I Paesi indebitati, a esclusione di quelli che detenevano la maggioranza dei voti del FMI come gli Stati Uniti stessi, si sono visti imporre le famigerate “ricette” del FMI, cioè piani di aggiustamento strutturale perfettamente allineati con i dettami della dottrina neoliberalista in economia, che hanno portato al ridimensionamento della spesa sociale e previdenziale e alle privatizzazioni dei beni pubblici. Ne sono state vittime in questi decenni realtà come Indonesia, Ecuador, Messico, Egitto, Thailandia e decine di altri Paesi che hanno dovuto cedere la propria autonomia in materia economica ai tecnocrati designati dal FMI.

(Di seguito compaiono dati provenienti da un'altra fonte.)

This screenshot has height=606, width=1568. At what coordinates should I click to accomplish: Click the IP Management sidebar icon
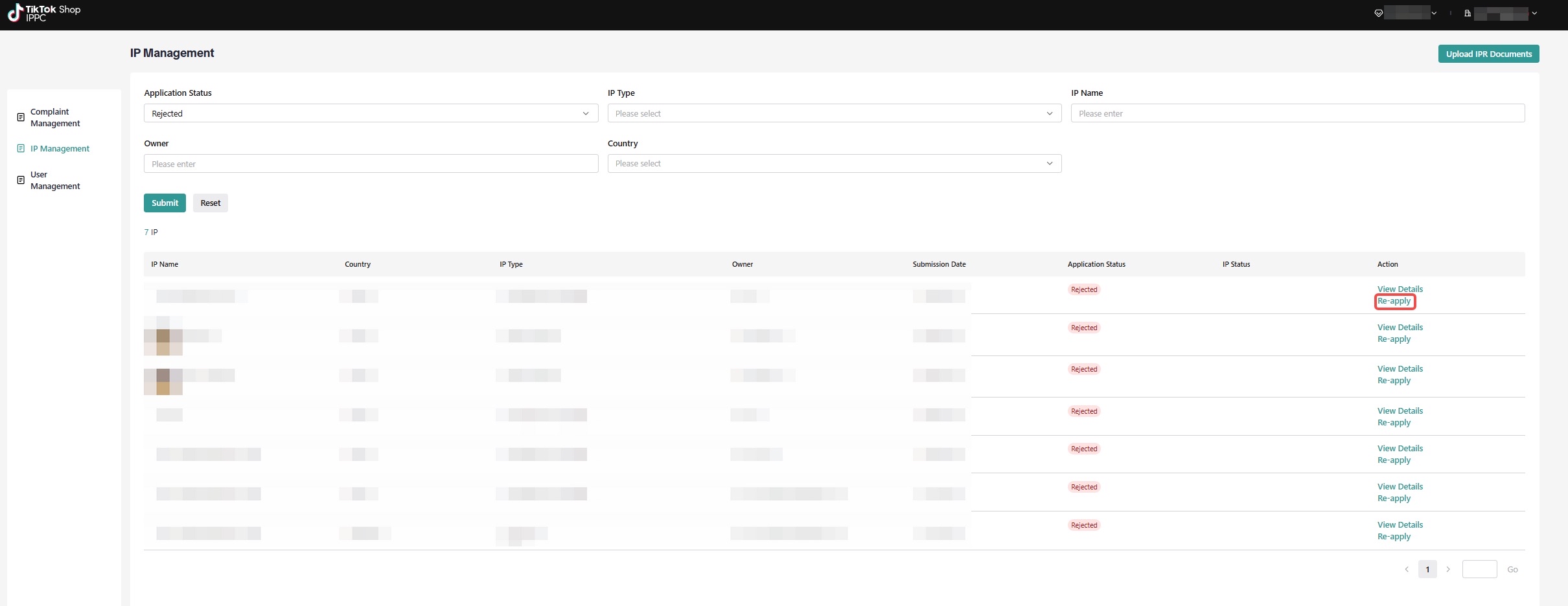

C’è una data simbolica a partire dalla quale le cose hanno iniziato a cambiare, seppur lentamente: dicembre 2001, quando l’Argentina dichiarò il default malgrado le attenzioni decennali che le erano state riservate da parte del Fondo Monetario. In quei mesi si cominciò a parlare di “uscita dal FMI” come unica possibilità per cambiare le cose. Negli anni successivi si è fatta avanti anche un’altra linea, sostenuta dal Mercosur: provare a estinguere i debiti verso il FMI e puntare a contare di più all’interno della sua assemblea, aumentando il capitale versato.

Questa politica ha portato qualche giorno fa all’annuncio in seno al G20 di un’imminente riforma dell’istituzione monetaria. Una riforma che sottrarrà due posti all’Europa per assegnarli ai Paesi del BRIC (Brasile, Russia, Cina e India) e al riequilibrio dei meccanismi di voto in base a una ricapitalizzazione (la quale porterà, per esempio, India e Cina ad accrescere del 6% le proprie quote).

Questo cedimento dei “Grandi” non è dovuto a un tardivo rigurgito democratico, ma alla consapevolezza che o si allarga il tavolo delle decisioni oppure non esistono possibilità di trovare una soluzione ai problemi globali.

Un equilibrio nuovo, che ora tutti cominciano a voler raggiungere e che potrebbe far voltare definitivamente pagina rispetto all’eredità del colonialismo e delle navi cannoniere.